**Your instructions**: Find the lines below holding the word "settings" and copy each of them.

=======

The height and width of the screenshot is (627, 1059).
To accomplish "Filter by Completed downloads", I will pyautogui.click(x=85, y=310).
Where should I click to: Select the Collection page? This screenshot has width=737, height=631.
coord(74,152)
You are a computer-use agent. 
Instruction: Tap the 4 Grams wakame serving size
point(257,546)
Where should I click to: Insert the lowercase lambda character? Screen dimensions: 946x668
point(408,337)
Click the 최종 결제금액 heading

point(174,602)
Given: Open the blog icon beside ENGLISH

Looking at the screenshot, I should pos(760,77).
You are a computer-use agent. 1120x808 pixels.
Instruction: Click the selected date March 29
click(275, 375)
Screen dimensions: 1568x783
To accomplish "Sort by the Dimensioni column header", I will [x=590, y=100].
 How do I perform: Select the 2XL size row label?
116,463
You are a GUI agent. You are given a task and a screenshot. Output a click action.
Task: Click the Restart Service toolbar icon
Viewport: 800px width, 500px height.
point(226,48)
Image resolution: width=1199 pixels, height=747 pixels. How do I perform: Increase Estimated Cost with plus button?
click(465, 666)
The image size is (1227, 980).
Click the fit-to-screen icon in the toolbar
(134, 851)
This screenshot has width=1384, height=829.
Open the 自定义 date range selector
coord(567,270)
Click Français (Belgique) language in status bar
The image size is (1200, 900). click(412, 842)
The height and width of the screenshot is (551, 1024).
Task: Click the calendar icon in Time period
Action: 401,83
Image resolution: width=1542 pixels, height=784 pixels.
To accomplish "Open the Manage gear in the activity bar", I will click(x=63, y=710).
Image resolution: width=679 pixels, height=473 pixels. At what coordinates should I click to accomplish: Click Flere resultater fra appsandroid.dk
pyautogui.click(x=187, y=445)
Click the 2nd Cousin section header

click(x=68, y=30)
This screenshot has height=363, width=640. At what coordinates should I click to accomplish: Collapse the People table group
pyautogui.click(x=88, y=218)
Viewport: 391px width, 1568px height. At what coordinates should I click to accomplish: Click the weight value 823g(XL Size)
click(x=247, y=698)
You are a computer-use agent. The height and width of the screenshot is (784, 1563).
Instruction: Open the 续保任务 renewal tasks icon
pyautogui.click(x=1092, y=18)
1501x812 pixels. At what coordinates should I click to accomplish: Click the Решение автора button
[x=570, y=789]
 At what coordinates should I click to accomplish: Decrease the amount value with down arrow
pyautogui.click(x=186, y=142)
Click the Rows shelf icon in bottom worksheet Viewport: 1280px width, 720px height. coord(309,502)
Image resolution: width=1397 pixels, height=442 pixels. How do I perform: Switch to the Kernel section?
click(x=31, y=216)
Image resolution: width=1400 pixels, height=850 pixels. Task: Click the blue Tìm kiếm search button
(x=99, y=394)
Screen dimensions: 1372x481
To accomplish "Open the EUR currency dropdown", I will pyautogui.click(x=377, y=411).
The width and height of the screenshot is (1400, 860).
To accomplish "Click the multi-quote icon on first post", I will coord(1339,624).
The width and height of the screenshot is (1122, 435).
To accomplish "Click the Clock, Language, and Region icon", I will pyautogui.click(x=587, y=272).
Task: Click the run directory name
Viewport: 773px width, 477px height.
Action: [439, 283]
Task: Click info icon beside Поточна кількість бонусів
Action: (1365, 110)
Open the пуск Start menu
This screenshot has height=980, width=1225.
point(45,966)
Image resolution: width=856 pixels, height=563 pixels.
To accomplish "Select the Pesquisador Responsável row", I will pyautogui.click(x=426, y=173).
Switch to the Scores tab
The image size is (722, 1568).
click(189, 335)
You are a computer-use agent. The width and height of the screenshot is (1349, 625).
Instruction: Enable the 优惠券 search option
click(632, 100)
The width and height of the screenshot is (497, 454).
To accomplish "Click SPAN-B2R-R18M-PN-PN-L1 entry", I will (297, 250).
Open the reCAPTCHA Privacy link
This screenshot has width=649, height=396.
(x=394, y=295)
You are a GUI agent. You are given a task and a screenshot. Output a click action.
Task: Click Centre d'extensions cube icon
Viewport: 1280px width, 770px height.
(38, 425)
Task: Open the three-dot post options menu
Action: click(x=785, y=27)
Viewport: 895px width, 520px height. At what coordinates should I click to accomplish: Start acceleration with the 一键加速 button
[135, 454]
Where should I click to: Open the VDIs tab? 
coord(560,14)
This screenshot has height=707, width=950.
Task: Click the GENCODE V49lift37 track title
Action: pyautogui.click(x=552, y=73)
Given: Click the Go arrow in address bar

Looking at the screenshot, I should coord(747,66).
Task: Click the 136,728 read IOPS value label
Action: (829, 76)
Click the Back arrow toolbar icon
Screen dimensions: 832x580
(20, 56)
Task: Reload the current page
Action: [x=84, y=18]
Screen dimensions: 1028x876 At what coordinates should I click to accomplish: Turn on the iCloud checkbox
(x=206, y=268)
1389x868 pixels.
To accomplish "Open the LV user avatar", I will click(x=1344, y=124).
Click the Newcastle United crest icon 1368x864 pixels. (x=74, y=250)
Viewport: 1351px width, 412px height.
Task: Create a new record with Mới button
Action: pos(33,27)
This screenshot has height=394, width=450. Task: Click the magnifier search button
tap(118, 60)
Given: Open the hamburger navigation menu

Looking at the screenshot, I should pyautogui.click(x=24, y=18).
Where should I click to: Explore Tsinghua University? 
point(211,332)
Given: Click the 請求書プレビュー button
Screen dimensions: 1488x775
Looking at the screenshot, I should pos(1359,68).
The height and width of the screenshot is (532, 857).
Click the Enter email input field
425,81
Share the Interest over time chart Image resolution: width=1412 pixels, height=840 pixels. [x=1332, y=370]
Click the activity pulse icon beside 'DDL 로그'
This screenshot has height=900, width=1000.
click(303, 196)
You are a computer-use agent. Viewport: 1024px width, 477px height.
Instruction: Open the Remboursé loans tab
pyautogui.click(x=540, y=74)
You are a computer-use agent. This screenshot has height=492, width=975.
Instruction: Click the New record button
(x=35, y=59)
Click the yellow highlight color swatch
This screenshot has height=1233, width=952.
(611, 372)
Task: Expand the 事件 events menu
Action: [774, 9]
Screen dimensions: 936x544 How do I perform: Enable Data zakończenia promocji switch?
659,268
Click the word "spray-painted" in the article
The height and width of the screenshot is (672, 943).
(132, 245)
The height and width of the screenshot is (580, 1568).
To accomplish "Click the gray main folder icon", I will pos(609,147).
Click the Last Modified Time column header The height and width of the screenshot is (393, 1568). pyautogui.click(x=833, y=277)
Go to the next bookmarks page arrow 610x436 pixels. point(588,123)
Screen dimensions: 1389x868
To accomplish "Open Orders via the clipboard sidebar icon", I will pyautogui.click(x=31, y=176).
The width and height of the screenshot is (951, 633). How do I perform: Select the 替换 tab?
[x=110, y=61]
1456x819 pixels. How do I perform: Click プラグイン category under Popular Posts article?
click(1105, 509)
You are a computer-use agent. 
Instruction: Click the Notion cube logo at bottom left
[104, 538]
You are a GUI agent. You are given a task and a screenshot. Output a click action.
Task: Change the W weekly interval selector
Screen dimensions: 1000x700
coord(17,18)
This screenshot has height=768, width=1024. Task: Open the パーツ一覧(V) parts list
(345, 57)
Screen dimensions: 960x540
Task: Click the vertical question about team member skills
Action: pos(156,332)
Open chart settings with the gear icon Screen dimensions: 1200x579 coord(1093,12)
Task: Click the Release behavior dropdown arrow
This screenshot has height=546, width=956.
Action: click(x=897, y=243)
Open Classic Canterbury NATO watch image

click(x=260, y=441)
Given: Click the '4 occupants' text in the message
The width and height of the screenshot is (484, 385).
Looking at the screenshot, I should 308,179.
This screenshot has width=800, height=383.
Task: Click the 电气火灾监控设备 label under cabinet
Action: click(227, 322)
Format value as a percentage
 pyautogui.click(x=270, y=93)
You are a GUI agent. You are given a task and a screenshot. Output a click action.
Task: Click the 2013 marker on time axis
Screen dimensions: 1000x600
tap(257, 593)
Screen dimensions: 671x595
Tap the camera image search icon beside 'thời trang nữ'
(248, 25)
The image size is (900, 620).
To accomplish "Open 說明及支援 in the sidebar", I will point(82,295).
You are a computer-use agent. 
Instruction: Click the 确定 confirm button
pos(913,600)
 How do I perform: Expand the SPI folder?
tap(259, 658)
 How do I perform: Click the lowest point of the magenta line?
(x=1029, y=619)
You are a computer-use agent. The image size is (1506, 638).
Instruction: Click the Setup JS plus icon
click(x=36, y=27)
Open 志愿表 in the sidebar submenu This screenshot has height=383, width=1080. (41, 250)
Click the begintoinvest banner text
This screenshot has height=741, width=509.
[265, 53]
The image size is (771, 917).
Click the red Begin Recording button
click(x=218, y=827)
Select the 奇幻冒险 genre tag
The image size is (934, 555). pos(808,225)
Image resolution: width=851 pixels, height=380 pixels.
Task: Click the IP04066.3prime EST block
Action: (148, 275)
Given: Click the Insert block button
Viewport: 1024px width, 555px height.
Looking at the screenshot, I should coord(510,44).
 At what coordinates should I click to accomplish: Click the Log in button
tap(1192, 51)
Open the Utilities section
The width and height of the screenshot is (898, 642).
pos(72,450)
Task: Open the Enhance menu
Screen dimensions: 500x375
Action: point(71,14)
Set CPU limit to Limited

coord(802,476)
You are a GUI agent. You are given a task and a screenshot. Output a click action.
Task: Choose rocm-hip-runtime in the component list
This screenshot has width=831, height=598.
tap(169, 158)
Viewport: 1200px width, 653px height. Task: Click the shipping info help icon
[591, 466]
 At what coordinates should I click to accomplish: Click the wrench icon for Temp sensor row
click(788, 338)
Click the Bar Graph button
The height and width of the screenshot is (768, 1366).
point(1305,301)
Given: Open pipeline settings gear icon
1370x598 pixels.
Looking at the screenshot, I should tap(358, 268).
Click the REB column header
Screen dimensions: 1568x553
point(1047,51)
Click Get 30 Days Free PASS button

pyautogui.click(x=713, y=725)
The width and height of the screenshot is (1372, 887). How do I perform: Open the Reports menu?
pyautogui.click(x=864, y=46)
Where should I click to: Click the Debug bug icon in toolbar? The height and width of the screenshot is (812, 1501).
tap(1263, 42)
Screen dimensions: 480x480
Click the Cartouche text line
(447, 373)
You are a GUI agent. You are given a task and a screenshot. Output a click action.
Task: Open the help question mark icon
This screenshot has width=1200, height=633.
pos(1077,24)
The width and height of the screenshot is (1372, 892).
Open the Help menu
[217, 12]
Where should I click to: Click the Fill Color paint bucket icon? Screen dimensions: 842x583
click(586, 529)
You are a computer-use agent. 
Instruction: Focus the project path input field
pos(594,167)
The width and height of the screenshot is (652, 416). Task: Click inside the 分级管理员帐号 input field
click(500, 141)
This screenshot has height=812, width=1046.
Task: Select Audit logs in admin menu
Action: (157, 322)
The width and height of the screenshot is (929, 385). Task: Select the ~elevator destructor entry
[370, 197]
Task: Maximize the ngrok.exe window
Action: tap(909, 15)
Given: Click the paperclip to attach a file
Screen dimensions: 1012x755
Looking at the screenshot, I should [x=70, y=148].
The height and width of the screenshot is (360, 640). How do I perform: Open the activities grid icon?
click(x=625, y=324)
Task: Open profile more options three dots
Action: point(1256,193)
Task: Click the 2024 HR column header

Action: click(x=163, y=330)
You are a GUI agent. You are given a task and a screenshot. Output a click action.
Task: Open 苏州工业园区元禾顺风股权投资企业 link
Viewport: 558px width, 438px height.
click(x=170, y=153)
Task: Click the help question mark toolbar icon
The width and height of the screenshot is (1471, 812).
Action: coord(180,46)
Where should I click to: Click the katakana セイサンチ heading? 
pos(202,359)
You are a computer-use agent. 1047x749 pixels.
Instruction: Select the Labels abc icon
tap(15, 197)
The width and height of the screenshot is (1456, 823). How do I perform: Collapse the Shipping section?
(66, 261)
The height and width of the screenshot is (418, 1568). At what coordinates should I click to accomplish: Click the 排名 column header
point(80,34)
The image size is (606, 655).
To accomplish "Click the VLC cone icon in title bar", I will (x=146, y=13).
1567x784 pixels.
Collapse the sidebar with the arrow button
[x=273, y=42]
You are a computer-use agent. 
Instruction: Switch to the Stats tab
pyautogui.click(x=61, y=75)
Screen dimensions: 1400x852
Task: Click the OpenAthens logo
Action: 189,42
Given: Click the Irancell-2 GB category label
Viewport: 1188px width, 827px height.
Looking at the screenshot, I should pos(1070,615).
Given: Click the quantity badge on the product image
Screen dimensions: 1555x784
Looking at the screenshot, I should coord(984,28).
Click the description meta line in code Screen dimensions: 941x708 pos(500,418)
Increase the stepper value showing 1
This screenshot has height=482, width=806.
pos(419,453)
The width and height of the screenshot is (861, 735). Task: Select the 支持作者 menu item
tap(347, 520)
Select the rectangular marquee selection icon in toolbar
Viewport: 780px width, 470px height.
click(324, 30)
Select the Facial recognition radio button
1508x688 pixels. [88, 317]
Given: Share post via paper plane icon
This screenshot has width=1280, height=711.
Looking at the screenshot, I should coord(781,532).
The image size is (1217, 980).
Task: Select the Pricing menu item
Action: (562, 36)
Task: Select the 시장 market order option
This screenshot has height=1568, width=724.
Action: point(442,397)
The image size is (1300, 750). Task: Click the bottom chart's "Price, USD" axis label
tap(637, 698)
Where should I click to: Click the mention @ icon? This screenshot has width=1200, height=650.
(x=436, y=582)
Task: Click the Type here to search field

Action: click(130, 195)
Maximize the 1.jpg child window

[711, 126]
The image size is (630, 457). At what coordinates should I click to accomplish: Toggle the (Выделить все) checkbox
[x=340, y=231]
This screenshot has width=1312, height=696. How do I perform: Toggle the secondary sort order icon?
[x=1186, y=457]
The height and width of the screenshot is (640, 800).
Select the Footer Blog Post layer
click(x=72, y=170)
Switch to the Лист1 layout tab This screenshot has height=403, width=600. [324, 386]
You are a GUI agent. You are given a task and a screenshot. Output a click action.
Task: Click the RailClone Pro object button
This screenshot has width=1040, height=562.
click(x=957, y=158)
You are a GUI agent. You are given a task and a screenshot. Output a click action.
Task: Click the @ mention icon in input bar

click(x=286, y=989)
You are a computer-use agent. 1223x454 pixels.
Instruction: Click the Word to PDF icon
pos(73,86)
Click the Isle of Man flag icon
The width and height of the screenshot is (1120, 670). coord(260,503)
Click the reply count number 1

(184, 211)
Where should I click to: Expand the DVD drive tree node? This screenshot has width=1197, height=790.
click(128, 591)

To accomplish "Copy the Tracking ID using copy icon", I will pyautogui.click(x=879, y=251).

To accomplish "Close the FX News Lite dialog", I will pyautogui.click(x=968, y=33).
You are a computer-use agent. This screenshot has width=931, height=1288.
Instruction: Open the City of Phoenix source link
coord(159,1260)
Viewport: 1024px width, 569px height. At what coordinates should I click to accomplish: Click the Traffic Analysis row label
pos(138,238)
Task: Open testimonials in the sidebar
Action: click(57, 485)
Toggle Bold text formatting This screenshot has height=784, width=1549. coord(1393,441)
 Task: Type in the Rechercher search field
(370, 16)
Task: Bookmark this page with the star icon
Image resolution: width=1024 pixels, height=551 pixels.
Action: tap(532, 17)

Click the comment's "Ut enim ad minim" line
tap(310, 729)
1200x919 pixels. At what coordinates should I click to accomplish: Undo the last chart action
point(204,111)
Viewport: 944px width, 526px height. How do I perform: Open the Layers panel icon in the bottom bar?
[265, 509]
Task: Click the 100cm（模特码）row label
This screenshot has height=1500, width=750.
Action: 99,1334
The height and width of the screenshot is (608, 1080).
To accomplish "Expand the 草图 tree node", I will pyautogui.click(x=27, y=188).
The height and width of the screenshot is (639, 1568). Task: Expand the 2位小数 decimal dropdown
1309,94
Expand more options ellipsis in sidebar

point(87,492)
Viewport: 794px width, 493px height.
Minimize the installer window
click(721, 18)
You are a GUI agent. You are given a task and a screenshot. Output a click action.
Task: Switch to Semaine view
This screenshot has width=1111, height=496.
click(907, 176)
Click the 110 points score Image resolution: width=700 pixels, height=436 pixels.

=======

**Exercise response**:
Open chart settings with the gear icon Screen dimensions: 1200x579 coord(1093,12)
Given: Open pipeline settings gear icon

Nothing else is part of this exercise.